Hydrogen-Aided Microstructural Engineering of Additively Manufactured Ti–6Al–4V

• Published in: Metallurgical and materials transactions. B, Process metallurgy and materials processing science Vol. 54; no. 6; pp. 3451 - 3461
• Main Authors: Draelos-Hagerty, Lara, Paramore, James D., Butler, Brady G., Nandwana, Peeyush, Srivastava, Ankit
• Format: Journal Article
• Language: English
• Published: New York Springer US 01.12.2023; Springer Nature B.V; ASM International
• Subjects: Additive manufacturing; characterization; Characterization and Evaluation of Materials; Chemistry and Materials Science; Dehydrogenation; Electron beam melting; Equiaxed structure; Heat treatment; hydrogen processing; MATERIALS SCIENCE; Mechanical properties; Metallic Materials; Microstructure; Morphology; Nanotechnology; Original Research Article; phase transformation; Phase transitions; Strain localization; Structural Materials; Surfaces and Interfaces; tensile testing; Thin Films; titanium alloys; Titanium base alloys
• ISSN: 1073-5615; 1543-1916
• DOI: 10.1007/s11663-023-02924-z

Electron beam melting (EBM) additive manufacturing of Ti–6Al–4V subjects the material to complex thermal cycles, resulting in a columnar morphology of the prior β grains (PBGs).
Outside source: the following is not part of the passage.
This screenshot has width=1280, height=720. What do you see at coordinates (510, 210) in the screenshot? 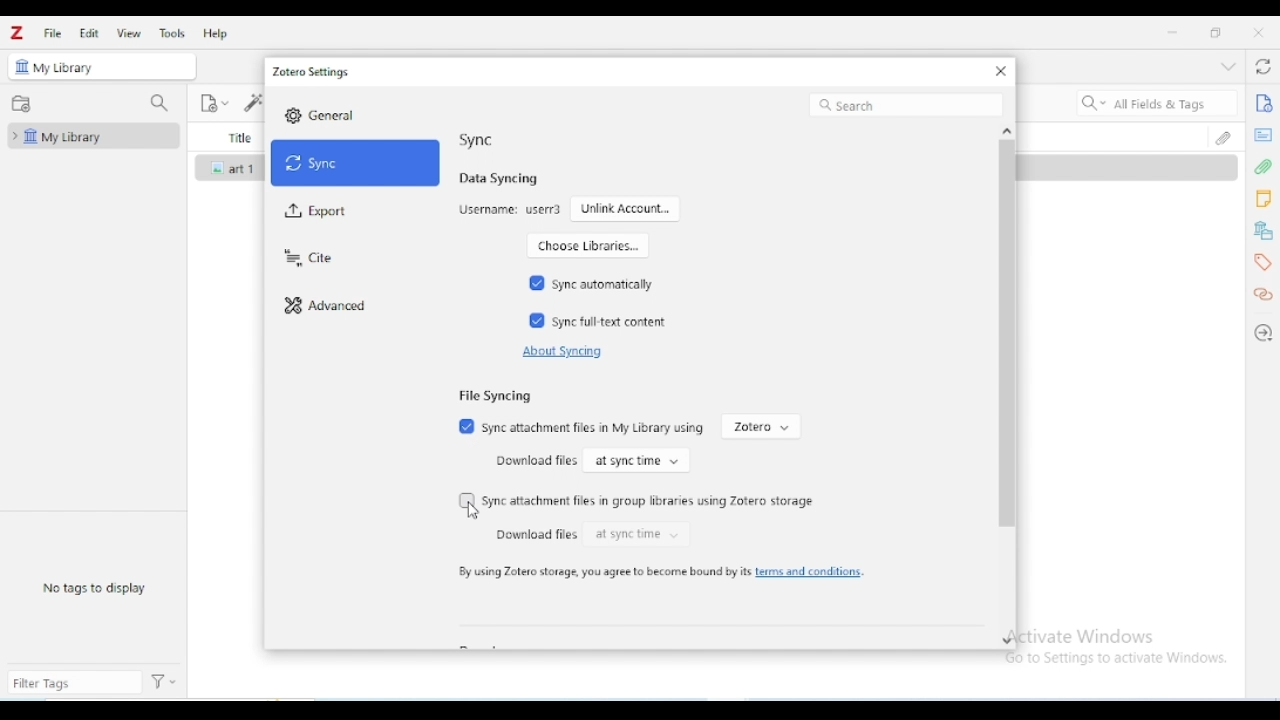
I see `username: user3` at bounding box center [510, 210].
While the columnar PBGs of EBM-processed Ti–6Al–4V can be transformed to an equiaxed morphology through a super-transus ( i.e. , above the β -transus temperature) heat treatment, this also leads to the formation of a coarse lamellar two-phase microstructure. Such a microstructure is prone to strain localization and premature fracture. Herein, we present a thermohydrogen post-process treatment that achieves equiaxed PBG morphology in EBM-processed Ti–6Al–4V without sacrificing mechanical properties. Our results show that a three-step thermohydrogen post-process treatment can transform the columnar PBG morphology to an equiaxed morphology with fine microstructure, and strength and ductility levels comparable to those of the most optimum as-fabricated samples. This three-step thermohydrogen post-process treatment involves hydrogenation and phase transformation treatment in a hydrogen atmosphere, and subsequent dehydrogenation treatment in vacuum. Notably, all these treatments are carried out at temperatures well below the β -transus temperature of hydrogen-free Ti–6Al–4V.